WHAT THE TASK REQUIRES: Set out all of the records below as a two-column Markdown table, numbering each row under No. and placing the record under Line, with blank lines omitted.

PROVIDED INFORMATION:
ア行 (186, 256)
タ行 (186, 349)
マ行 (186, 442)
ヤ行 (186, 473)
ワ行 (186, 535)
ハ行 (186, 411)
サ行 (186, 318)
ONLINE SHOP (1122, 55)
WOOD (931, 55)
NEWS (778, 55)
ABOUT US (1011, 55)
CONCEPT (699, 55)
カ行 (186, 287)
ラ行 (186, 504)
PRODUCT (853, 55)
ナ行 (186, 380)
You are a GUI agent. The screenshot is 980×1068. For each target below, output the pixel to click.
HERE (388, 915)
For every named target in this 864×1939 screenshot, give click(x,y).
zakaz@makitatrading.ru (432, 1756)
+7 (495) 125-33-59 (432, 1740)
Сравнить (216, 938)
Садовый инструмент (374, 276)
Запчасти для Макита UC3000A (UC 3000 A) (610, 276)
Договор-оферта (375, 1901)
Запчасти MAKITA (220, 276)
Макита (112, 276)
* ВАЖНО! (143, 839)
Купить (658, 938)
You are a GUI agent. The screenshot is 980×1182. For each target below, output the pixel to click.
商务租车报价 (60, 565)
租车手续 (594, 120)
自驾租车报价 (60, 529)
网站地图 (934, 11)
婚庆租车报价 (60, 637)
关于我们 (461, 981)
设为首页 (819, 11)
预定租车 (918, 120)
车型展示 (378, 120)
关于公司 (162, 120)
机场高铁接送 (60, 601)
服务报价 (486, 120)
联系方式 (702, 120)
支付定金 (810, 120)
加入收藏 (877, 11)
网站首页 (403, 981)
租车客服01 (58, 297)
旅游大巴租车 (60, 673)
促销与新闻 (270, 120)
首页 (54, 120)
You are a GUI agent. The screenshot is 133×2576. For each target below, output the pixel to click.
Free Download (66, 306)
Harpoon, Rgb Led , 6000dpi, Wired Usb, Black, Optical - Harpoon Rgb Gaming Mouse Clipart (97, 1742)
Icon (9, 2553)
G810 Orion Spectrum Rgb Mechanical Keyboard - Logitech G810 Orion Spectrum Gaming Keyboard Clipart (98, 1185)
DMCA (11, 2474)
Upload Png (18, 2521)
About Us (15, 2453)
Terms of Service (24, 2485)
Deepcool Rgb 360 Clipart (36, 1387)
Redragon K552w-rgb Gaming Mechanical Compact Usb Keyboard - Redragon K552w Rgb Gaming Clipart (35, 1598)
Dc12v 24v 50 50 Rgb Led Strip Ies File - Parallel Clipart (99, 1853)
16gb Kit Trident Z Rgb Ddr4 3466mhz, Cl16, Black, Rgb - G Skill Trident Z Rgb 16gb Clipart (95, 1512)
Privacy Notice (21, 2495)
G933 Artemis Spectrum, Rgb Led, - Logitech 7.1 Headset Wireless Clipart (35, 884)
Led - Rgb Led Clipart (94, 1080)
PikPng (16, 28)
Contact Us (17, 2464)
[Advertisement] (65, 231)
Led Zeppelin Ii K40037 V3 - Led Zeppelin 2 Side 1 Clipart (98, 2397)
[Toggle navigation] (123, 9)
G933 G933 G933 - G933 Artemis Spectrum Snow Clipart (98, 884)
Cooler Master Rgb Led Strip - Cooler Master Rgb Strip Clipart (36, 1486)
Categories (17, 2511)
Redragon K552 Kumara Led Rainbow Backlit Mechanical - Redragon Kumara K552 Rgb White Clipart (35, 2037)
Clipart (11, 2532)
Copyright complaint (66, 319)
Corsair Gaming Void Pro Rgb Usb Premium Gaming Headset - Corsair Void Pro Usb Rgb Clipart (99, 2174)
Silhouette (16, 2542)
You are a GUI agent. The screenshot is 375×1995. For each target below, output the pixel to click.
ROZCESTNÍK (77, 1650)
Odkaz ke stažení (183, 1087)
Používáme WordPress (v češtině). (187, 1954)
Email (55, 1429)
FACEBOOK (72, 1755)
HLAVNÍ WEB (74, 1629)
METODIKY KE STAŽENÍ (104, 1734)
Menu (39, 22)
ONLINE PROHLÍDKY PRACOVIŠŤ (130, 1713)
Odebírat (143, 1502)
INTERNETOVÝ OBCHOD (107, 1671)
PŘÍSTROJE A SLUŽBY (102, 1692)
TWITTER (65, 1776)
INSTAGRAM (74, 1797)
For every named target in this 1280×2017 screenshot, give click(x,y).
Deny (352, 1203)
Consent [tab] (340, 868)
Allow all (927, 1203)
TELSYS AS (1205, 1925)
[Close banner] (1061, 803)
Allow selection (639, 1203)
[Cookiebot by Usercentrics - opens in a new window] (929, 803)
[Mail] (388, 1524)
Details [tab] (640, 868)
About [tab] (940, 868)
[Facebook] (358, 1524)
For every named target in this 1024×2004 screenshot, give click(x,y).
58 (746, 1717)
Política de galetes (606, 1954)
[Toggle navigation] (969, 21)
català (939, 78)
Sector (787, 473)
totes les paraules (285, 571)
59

FINAL RESULT:
| No. | Line |
|---|---|
| 1 | ア行 (186, 256) |
| 2 | タ行 (186, 349) |
| 3 | マ行 (186, 442) |
| 4 | ヤ行 (186, 473) |
| 5 | ワ行 (186, 535) |
| 6 | ハ行 (186, 411) |
| 7 | サ行 (186, 318) |
| 8 | ONLINE SHOP (1122, 55) |
| 9 | WOOD (931, 55) |
| 10 | NEWS (778, 55) |
| 11 | ABOUT US (1011, 55) |
| 12 | CONCEPT (699, 55) |
| 13 | カ行 (186, 287) |
| 14 | ラ行 (186, 504) |
| 15 | PRODUCT (853, 55) |
| 16 | ナ行 (186, 380) |
| 17 | You are a GUI agent. The screenshot is 980×1068. For each target below, output the pixel to click. |
| 18 | HERE (388, 915) |
| 19 | For every named target in this 864×1939 screenshot, give click(x,y). |
| 20 | zakaz@makitatrading.ru (432, 1756) |
| 21 | +7 (495) 125-33-59 (432, 1740) |
| 22 | Сравнить (216, 938) |
| 23 | Садовый инструмент (374, 276) |
| 24 | Запчасти для Макита UC3000A (UC 3000 A) (610, 276) |
| 25 | Договор-оферта (375, 1901) |
| 26 | Запчасти MAKITA (220, 276) |
| 27 | Макита (112, 276) |
| 28 | * ВАЖНО! (143, 839) |
| 29 | Купить (658, 938) |
| 30 | You are a GUI agent. The screenshot is 980×1182. For each target below, output the pixel to click. |
| 31 | 商务租车报价 (60, 565) |
| 32 | 租车手续 (594, 120) |
| 33 | 自驾租车报价 (60, 529) |
| 34 | 网站地图 (934, 11) |
| 35 | 婚庆租车报价 (60, 637) |
| 36 | 关于我们 (461, 981) |
| 37 | 设为首页 (819, 11) |
| 38 | 预定租车 (918, 120) |
| 39 | 车型展示 (378, 120) |
| 40 | 关于公司 (162, 120) |
| 41 | 机场高铁接送 (60, 601) |
| 42 | 服务报价 (486, 120) |
| 43 | 联系方式 (702, 120) |
| 44 | 支付定金 (810, 120) |
| 45 | 加入收藏 (877, 11) |
| 46 | 网站首页 (403, 981) |
| 47 | 租车客服01 (58, 297) |
| 48 | 旅游大巴租车 (60, 673) |
| 49 | 促销与新闻 (270, 120) |
| 50 | 首页 (54, 120) |
| 51 | You are a GUI agent. The screenshot is 133×2576. For each target below, output the pixel to click. |
| 52 | Free Download (66, 306) |
| 53 | Harpoon, Rgb Led , 6000dpi, Wired Usb, Black, Optical - Harpoon Rgb Gaming Mouse Clipart (97, 1742) |
| 54 | Icon (9, 2553) |
| 55 | G810 Orion Spectrum Rgb Mechanical Keyboard - Logitech G810 Orion Spectrum Gaming Keyboard Clipart (98, 1185) |
| 56 | DMCA (11, 2474) |
| 57 | Upload Png (18, 2521) |
| 58 | About Us (15, 2453) |
| 59 | Terms of Service (24, 2485) |
| 60 | Deepcool Rgb 360 Clipart (36, 1387) |
| 61 | Redragon K552w-rgb Gaming Mechanical Compact Usb Keyboard - Redragon K552w Rgb Gaming Clipart (35, 1598) |
| 62 | Dc12v 24v 50 50 Rgb Led Strip Ies File - Parallel Clipart (99, 1853) |
| 63 | 16gb Kit Trident Z Rgb Ddr4 3466mhz, Cl16, Black, Rgb - G Skill Trident Z Rgb 16gb Clipart (95, 1512) |
| 64 | Privacy Notice (21, 2495) |
| 65 | G933 Artemis Spectrum, Rgb Led, - Logitech 7.1 Headset Wireless Clipart (35, 884) |
| 66 | Led - Rgb Led Clipart (94, 1080) |
| 67 | PikPng (16, 28) |
| 68 | Contact Us (17, 2464) |
| 69 | [Advertisement] (65, 231) |
| 70 | Led Zeppelin Ii K40037 V3 - Led Zeppelin 2 Side 1 Clipart (98, 2397) |
| 71 | [Toggle navigation] (123, 9) |
| 72 | G933 G933 G933 - G933 Artemis Spectrum Snow Clipart (98, 884) |
| 73 | Cooler Master Rgb Led Strip - Cooler Master Rgb Strip Clipart (36, 1486) |
| 74 | Categories (17, 2511) |
| 75 | Redragon K552 Kumara Led Rainbow Backlit Mechanical - Redragon Kumara K552 Rgb White Clipart (35, 2037) |
| 76 | Clipart (11, 2532) |
| 77 | Copyright complaint (66, 319) |
| 78 | Corsair Gaming Void Pro Rgb Usb Premium Gaming Headset - Corsair Void Pro Usb Rgb Clipart (99, 2174) |
| 79 | Silhouette (16, 2542) |
| 80 | You are a GUI agent. The screenshot is 375×1995. For each target below, output the pixel to click. |
| 81 | ROZCESTNÍK (77, 1650) |
| 82 | Odkaz ke stažení (183, 1087) |
| 83 | Používáme WordPress (v češtině). (187, 1954) |
| 84 | Email (55, 1429) |
| 85 | FACEBOOK (72, 1755) |
| 86 | HLAVNÍ WEB (74, 1629) |
| 87 | METODIKY KE STAŽENÍ (104, 1734) |
| 88 | Menu (39, 22) |
| 89 | ONLINE PROHLÍDKY PRACOVIŠŤ (130, 1713) |
| 90 | Odebírat (143, 1502) |
| 91 | INTERNETOVÝ OBCHOD (107, 1671) |
| 92 | PŘÍSTROJE A SLUŽBY (102, 1692) |
| 93 | TWITTER (65, 1776) |
| 94 | INSTAGRAM (74, 1797) |
| 95 | For every named target in this 1280×2017 screenshot, give click(x,y). |
| 96 | Deny (352, 1203) |
| 97 | Consent [tab] (340, 868) |
| 98 | Allow all (927, 1203) |
| 99 | TELSYS AS (1205, 1925) |
| 100 | [Close banner] (1061, 803) |
| 101 | Allow selection (639, 1203) |
| 102 | [Cookiebot by Usercentrics - opens in a new window] (929, 803) |
| 103 | [Mail] (388, 1524) |
| 104 | Details [tab] (640, 868) |
| 105 | About [tab] (940, 868) |
| 106 | [Facebook] (358, 1524) |
| 107 | For every named target in this 1024×2004 screenshot, give click(x,y). |
| 108 | 58 (746, 1717) |
| 109 | Política de galetes (606, 1954) |
| 110 | [Toggle navigation] (969, 21) |
| 111 | català (939, 78) |
| 112 | Sector (787, 473) |
| 113 | totes les paraules (285, 571) |
| 114 | 59 |